Anonymous wrote:Agree with others that she is no best friend and you've drifted apart. Sorry but there is no way to tell her that will lessen the pain for her.
While I sympathize with her to a point, and it's completely natural to feel envy, even jealousy and resentment in our darkest hours, it's not healthy and after a while, not normal. Can you imagine how life would be if everyone who lost their mother decided to stop talking to everyone in their life who had a living mother they were close to? Or a parent who has lost a child did the same? Or everyone with cancer was not able to be friends with those who are healthy? As a society we wouldn't get very far.

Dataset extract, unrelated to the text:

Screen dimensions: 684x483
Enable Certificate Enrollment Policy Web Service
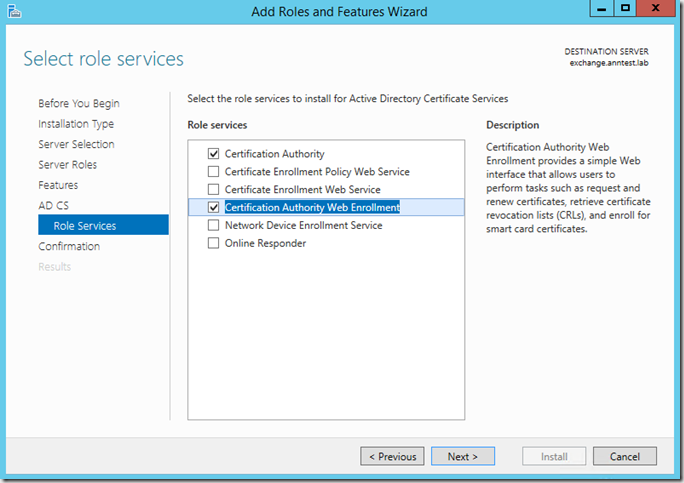point(213,172)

Like I said, totally normal for her to feel sad, jealous, resentful, and have her moments of tearful, angry rage. But a healthy person learns ways to cope and moves on at some point, and not talking to you for a year because you got pregnant is a big sign she is not coping. I find it hard to believe if you guys are childbearing age that you are the only friend who is having babies and growing a family. You can be sensitive and respectful and as kind as you can, but sounds like you guys have drifted apart.
Anonymous wrote:She isn't really your best friend anymore.
Sadly, people change and grow apart. Not talking to you for a year bc you didn't tell her you were "trying" - that's over the top on her part.
She may not ever be able to conceive. You will always have 3 children. Think about it - what kind of "best friend" can she be if she harbors resentment towards you and your kids for years to come? Do you just not see her unitl your kids are grown and out of the house?